The relationship between the extra return and the manager's effort is natural. If the manager spends more time and money on searching for valuable information, finishing in-depth market analysis report, doing due diligence on products, and performing more sophisticated models to select better products and time the market within her capacity, she would construct better investment strategies and thus obtain higher extra returns on the fund. A similar relationship also exists between students' effort and their test scores. For mediocre students, their test scores are positively related to the effort they make. If they work harder, it is reasonable that the gained scores will be better.
where Bt is a standard Brownian motion. The first and second terms together represent the changes of the fund value relative to the fund manager's effort. The third and forth terms reflect investors' withdrawals and management fees, respectively, and the fifth corresponds to the performance fees paid if the fund value exceeds the HWM. The last term refers to a Poisson jump process accounting for the exogenous liquidation, where Jt is a jump process with intensity λ.黄瓜自卫器女性视频
Because the manager's optimal problem is homogeneous in the fund's AUM P and HWM H of degree one, we can apply the ratio of P and H to rewrite the above problem. Let the lowercase letters denote the corresponding variables or functions divided by the HWM H, so the variable p=P/H ranges from the liquidation boundary b to the upper boundary 1. The manager's value function can also be written as F (P, H) = Hf (P/H) = Hf (p), and in this way, the problem can be simplified from solving PDE equations to ODE ones.

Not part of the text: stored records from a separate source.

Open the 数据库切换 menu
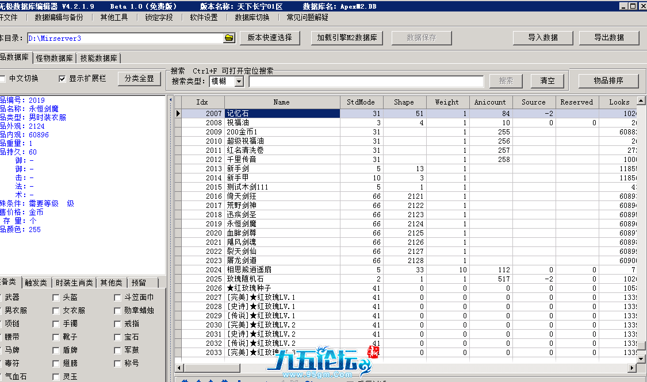The image size is (647, 382). click(252, 17)
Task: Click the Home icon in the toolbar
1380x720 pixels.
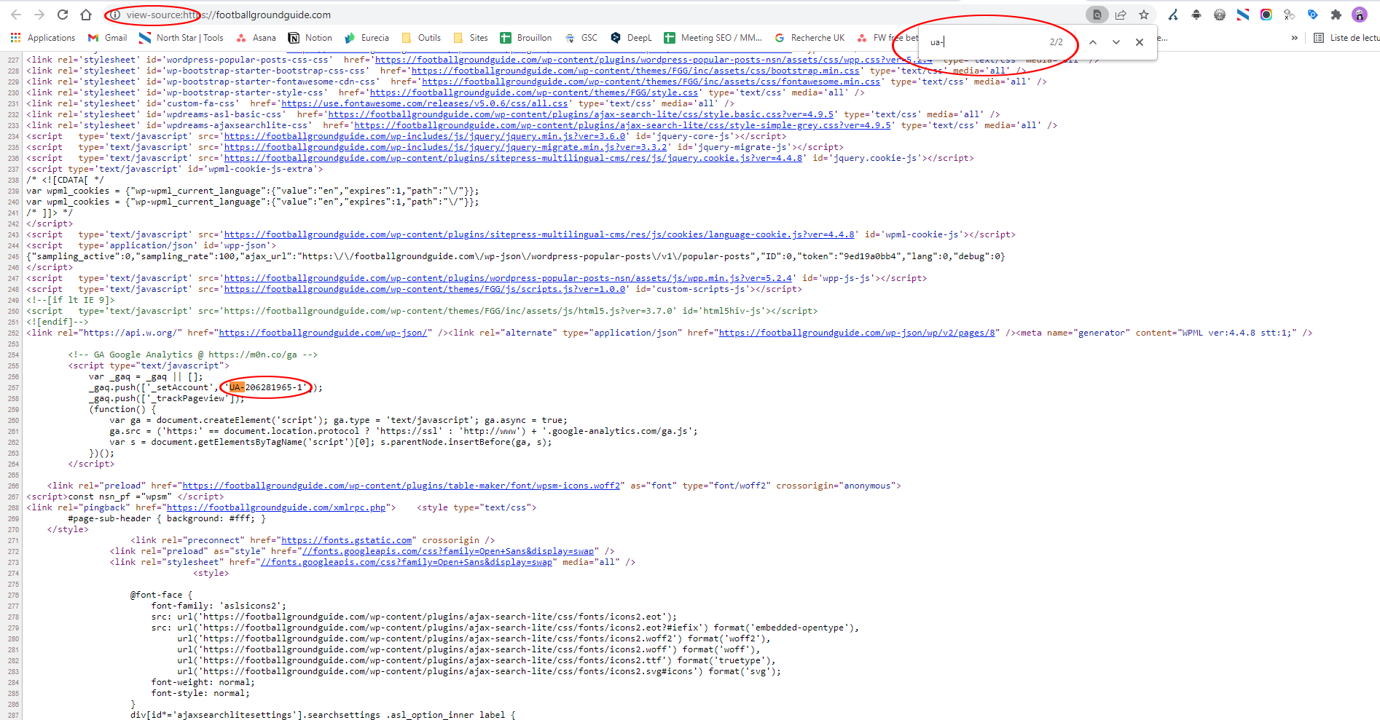Action: coord(86,15)
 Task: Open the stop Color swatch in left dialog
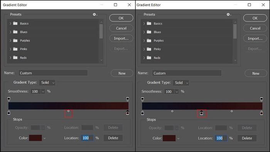click(35, 138)
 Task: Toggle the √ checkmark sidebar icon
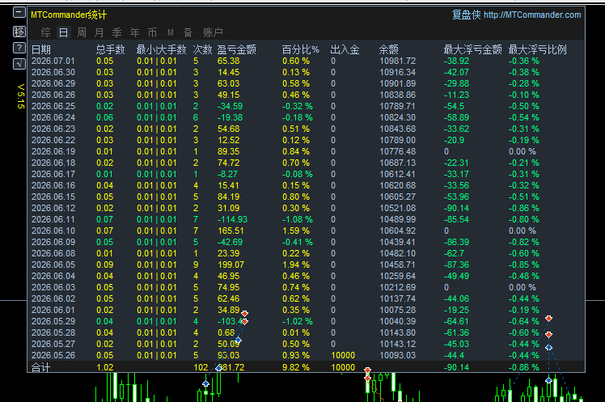click(x=19, y=64)
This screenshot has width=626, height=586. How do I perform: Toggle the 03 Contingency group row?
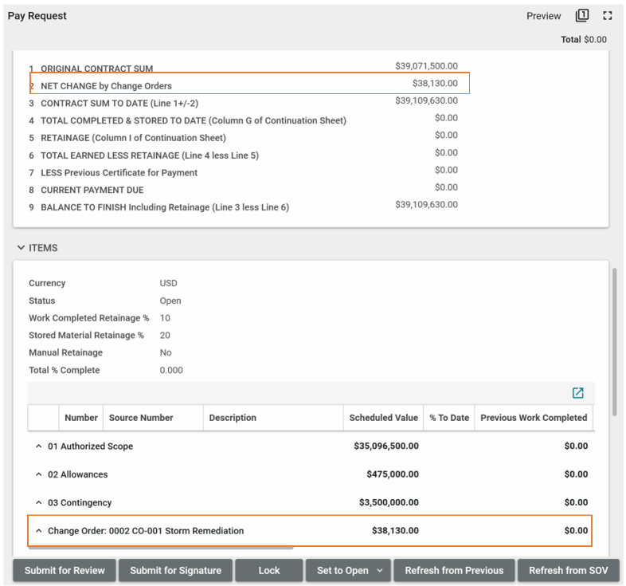[x=39, y=503]
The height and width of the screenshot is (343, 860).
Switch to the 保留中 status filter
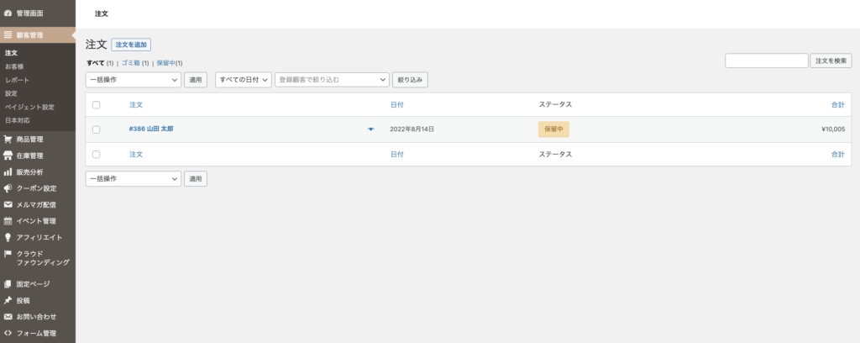pos(165,63)
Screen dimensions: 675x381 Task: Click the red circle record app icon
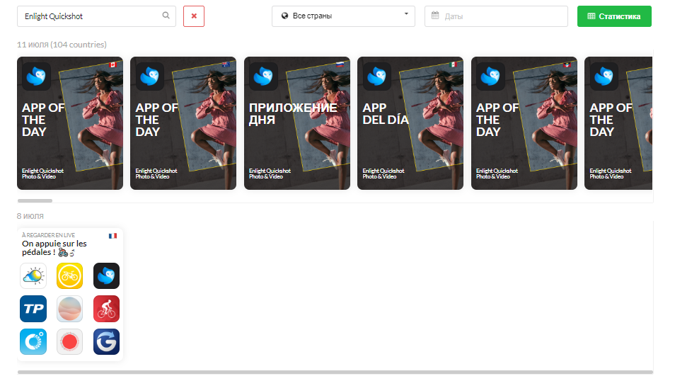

Fund liquidation may occur for two reasons. The first one is exogenous where the liquidation is assumed to be a Poisson process with probability λ per unit of time, and such liquidation can be derived from investors' liquidity need. Let τ1 denote this exogenous liquidation time. When the exogenous liquidation occurs, the AUM Pτ1 jumps to zero, and the manager can do nothing about it. The second one depends on the fund manager's performance and is hence endogenous. If the AUM Pt drops to a substantially low level, investors would lose faith in the manager and therefore liquidate the fund. Let the level leading to liquidation be the product of a constant fraction b and the HWM H, and τ2 be this endogenous liquidation time, so that we have
subject to the dynamics of Pt (5), the dynamics of Ht (1), the liquidation boundary condition (4) and the effort constraint (2). The manager's value function contains her payoffs from management fees and performance fees, and the loss of wealth from the cost of the effort. Upon fund liquidation, the manager loses all future payoffs, and the value function equals to 0.
Since the degree of the effort cost i and the AUM P in the duration of the fund are both positive, the second-order condition is naturally met.